Activity
Report each line of the records where "click" occurs.

Material for this task
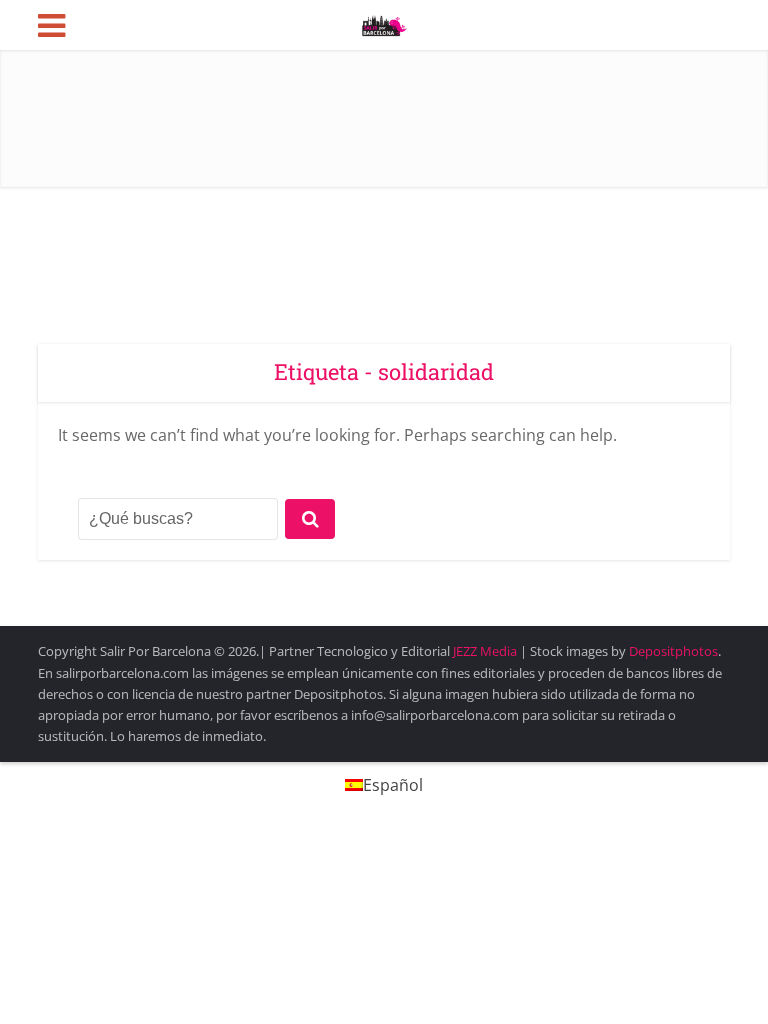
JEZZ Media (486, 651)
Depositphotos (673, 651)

* * *

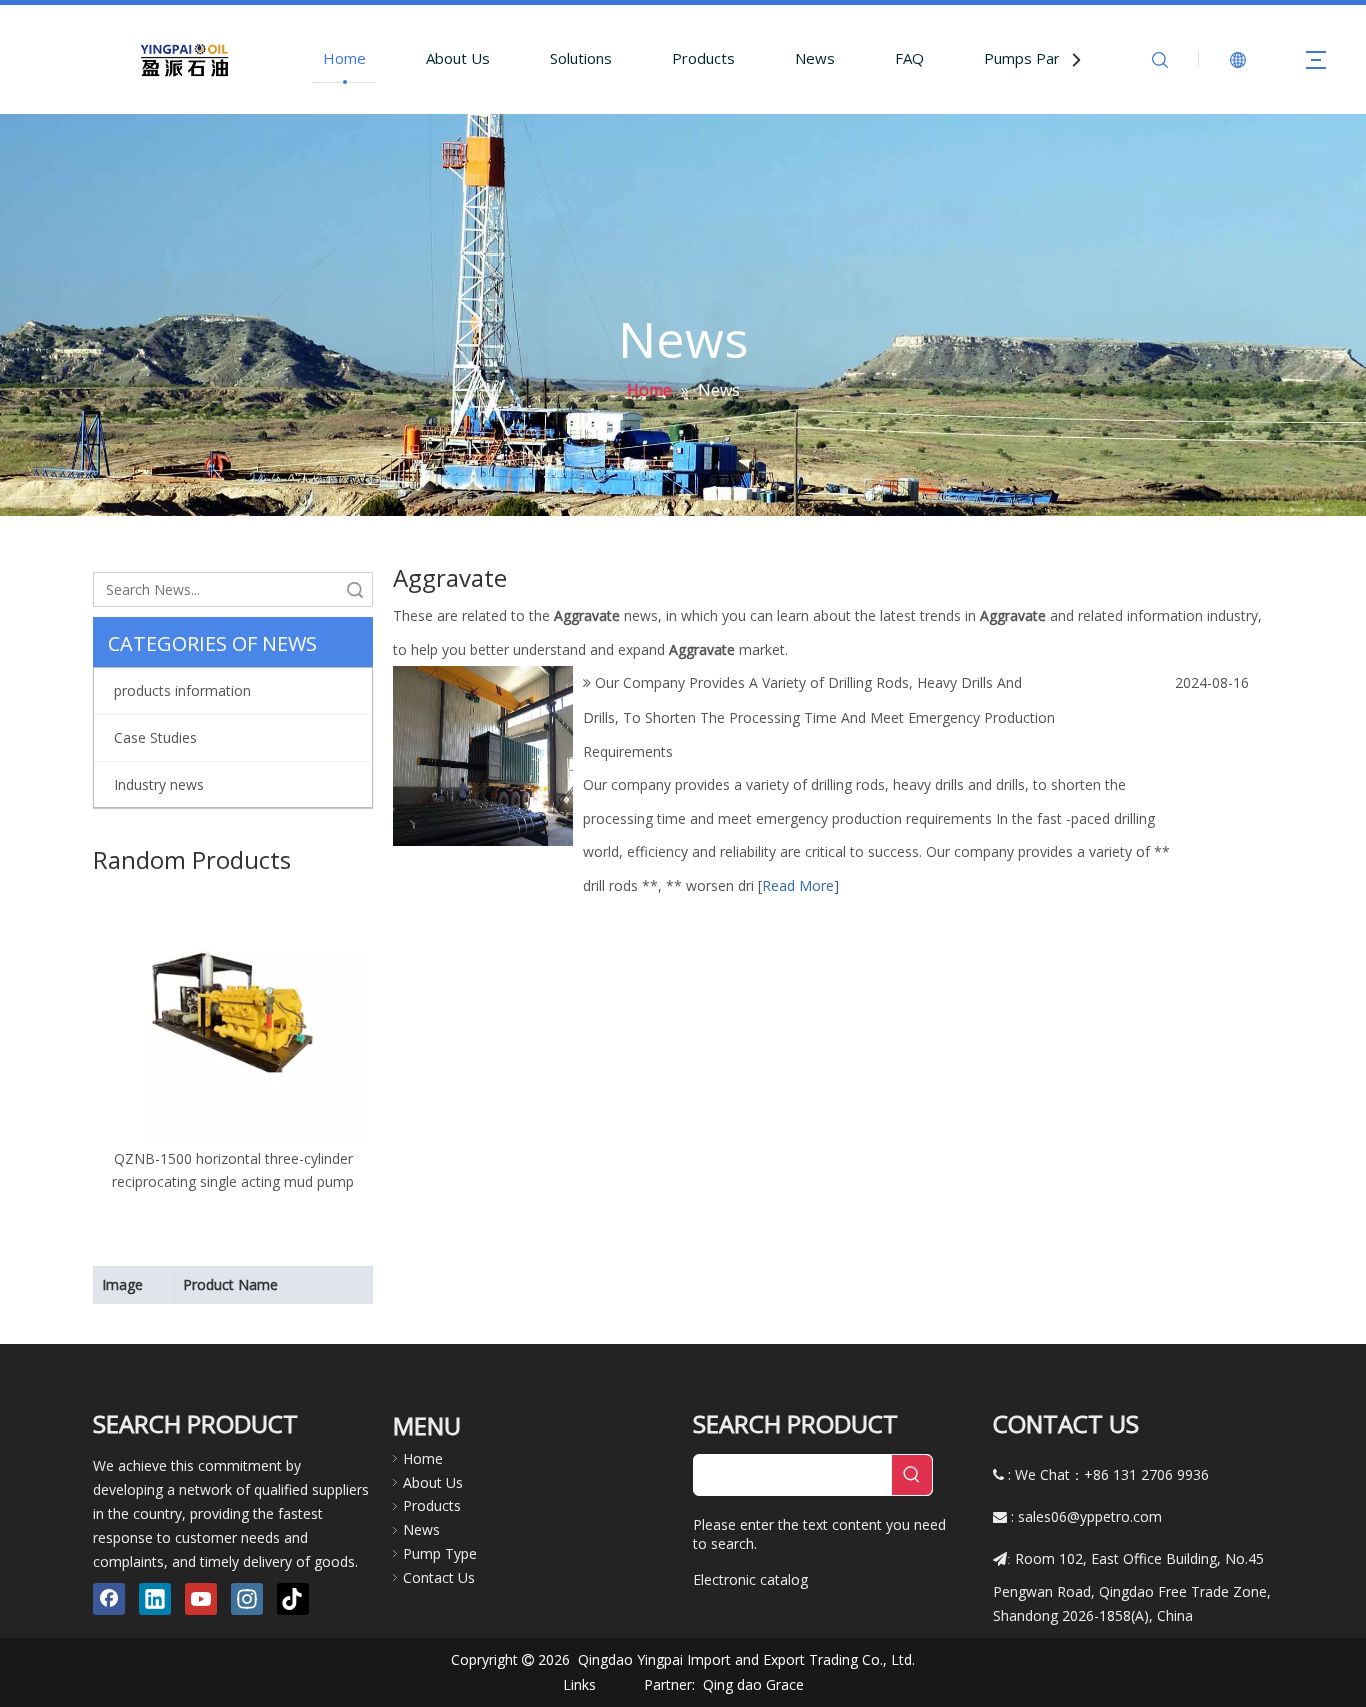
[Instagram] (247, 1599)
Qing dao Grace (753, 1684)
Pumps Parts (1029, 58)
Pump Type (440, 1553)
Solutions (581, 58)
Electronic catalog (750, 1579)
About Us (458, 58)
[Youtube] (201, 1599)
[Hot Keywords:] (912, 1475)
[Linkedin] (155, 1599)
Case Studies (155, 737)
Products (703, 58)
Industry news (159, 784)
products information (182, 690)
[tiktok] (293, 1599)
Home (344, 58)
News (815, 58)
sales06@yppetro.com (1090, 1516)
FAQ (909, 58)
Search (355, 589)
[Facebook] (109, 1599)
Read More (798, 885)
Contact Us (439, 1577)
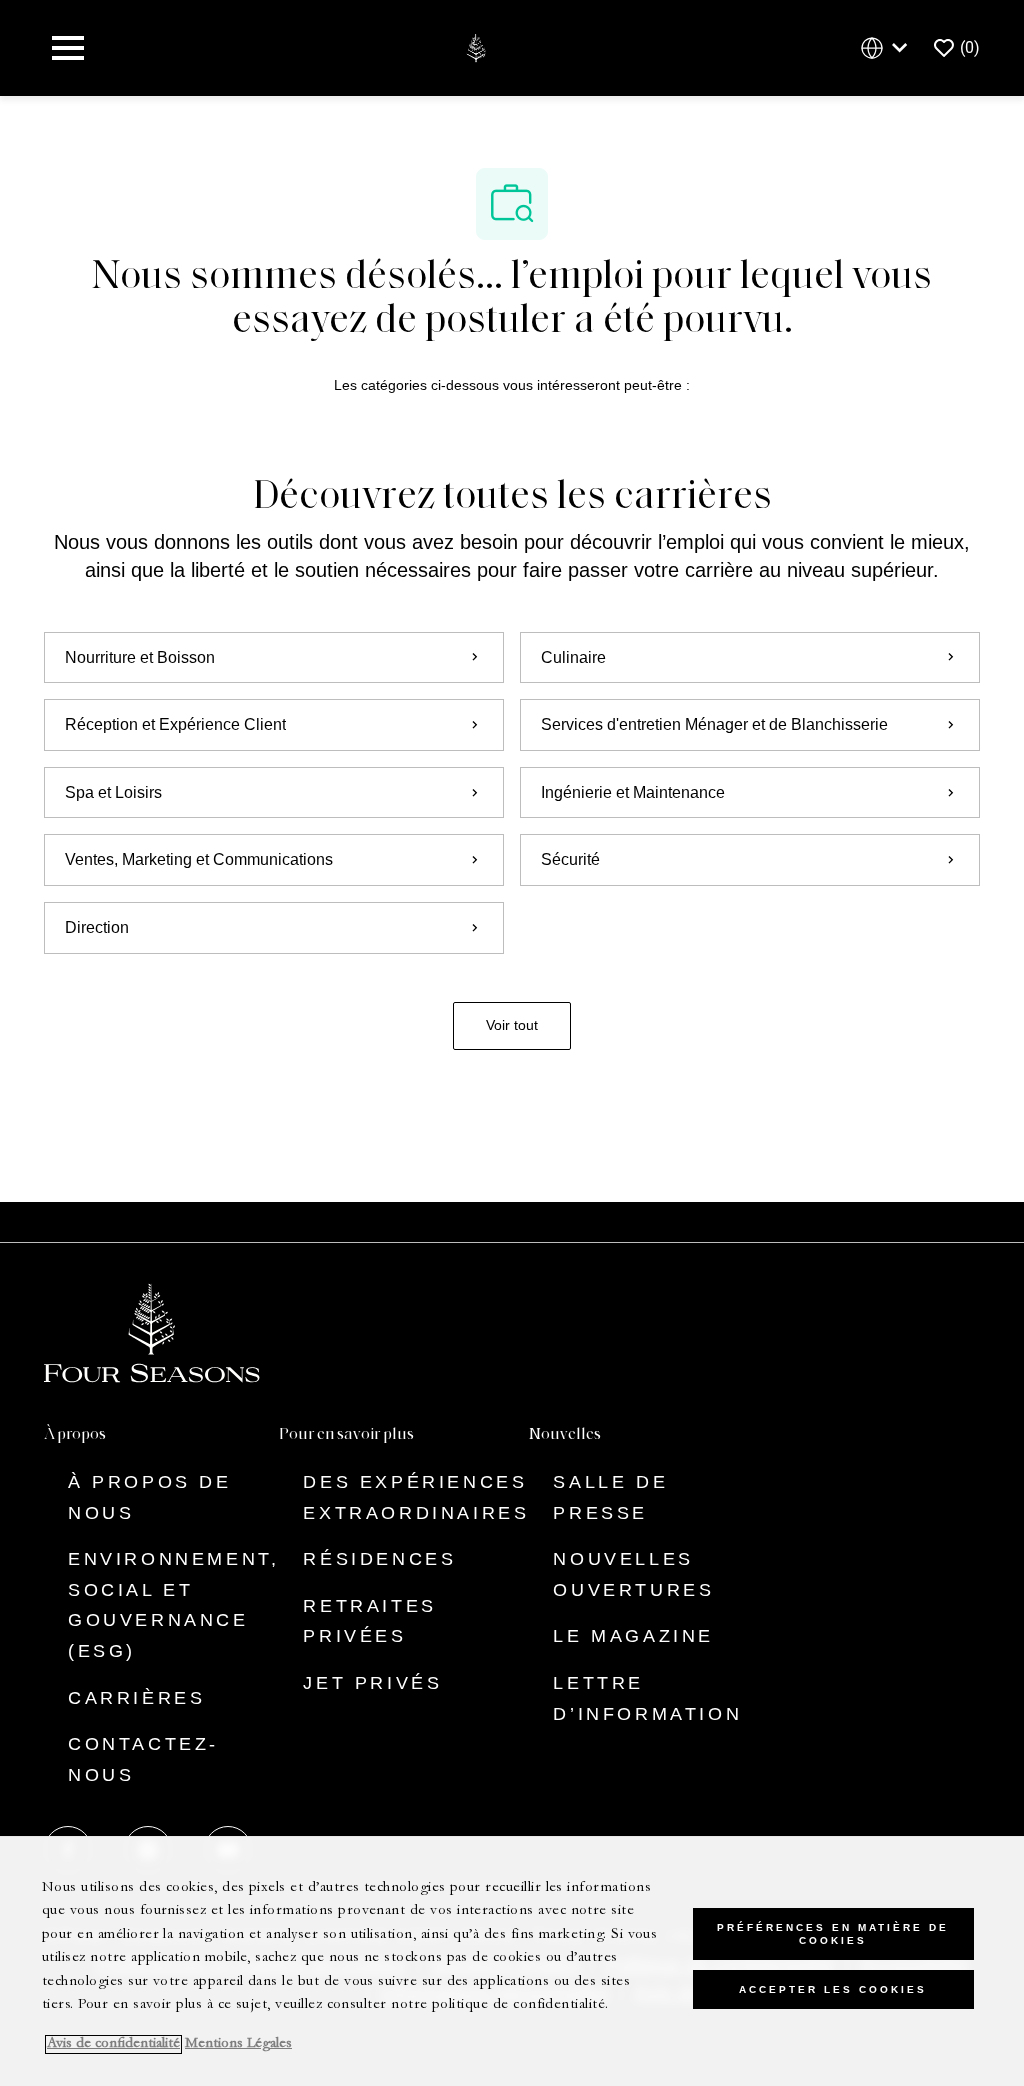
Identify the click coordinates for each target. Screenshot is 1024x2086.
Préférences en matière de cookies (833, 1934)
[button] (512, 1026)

* * *

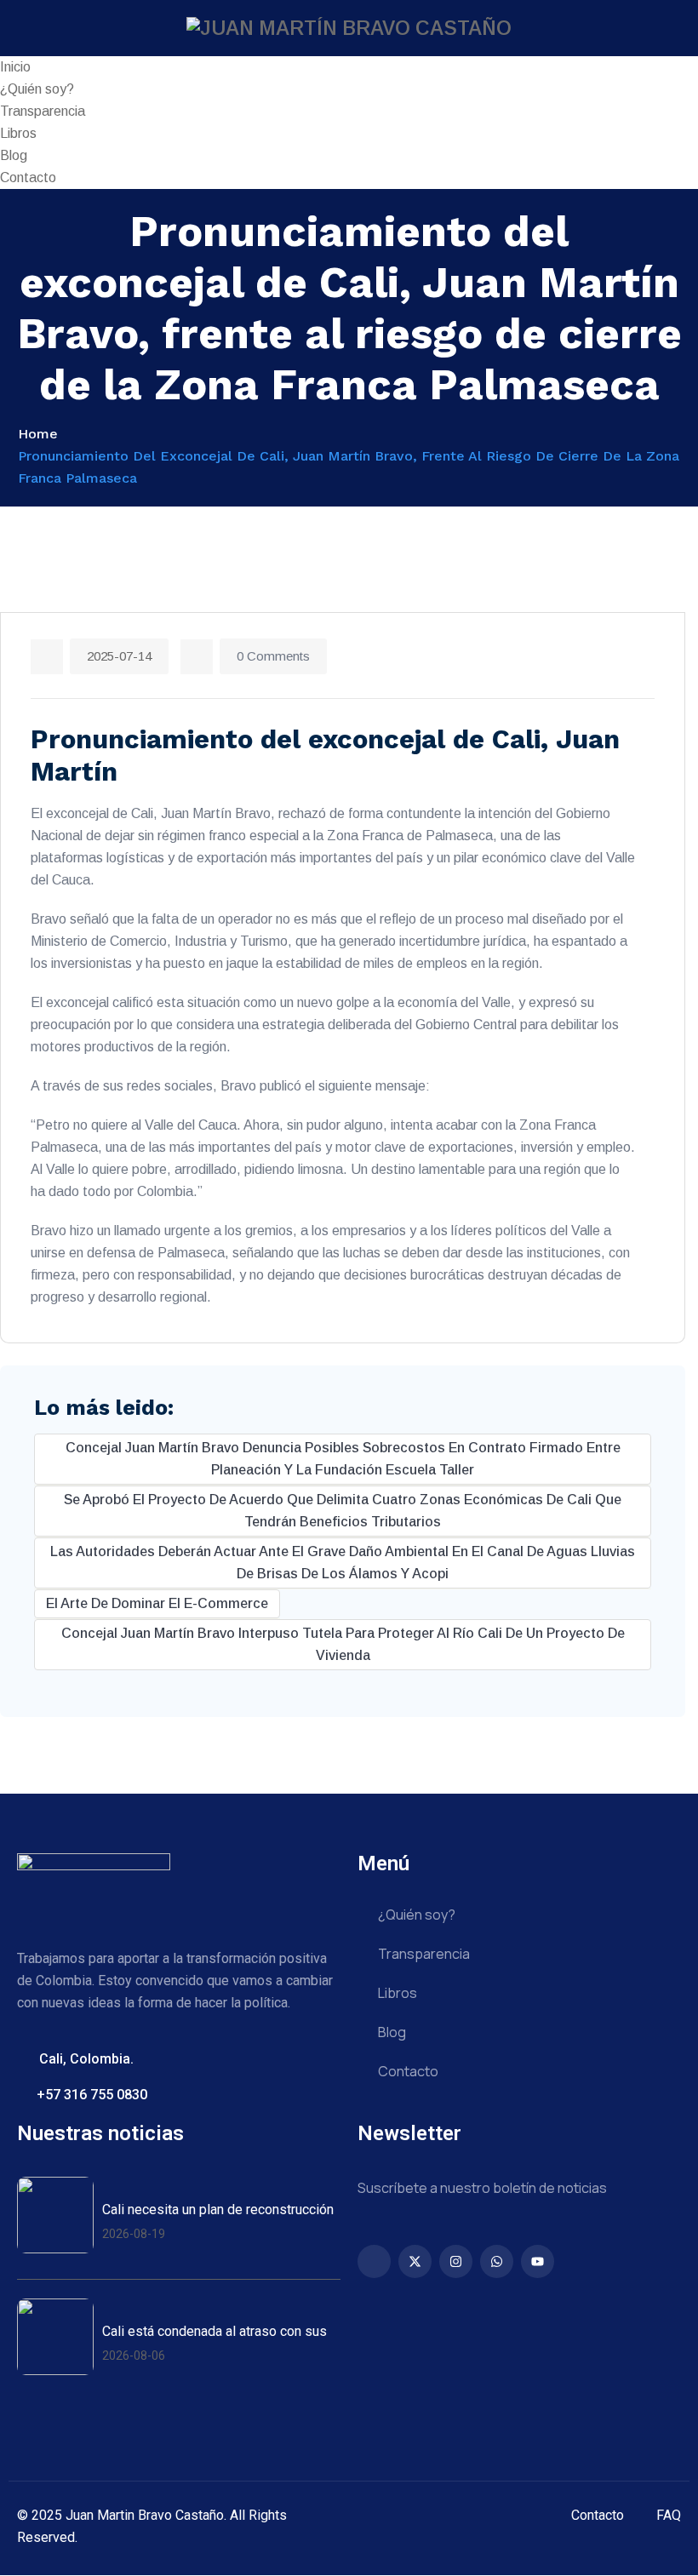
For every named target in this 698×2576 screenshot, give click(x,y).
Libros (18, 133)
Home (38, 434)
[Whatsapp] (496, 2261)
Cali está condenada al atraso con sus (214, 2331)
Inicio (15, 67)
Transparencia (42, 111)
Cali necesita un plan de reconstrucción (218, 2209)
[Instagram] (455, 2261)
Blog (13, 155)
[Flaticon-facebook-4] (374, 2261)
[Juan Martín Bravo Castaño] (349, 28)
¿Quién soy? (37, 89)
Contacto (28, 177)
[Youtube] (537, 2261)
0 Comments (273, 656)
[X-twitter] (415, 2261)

Final answer
Identify the click coordinates for each target. Screenshot is 1024x2086.
For every named target in this 698×2576 screenshot, give click(x,y).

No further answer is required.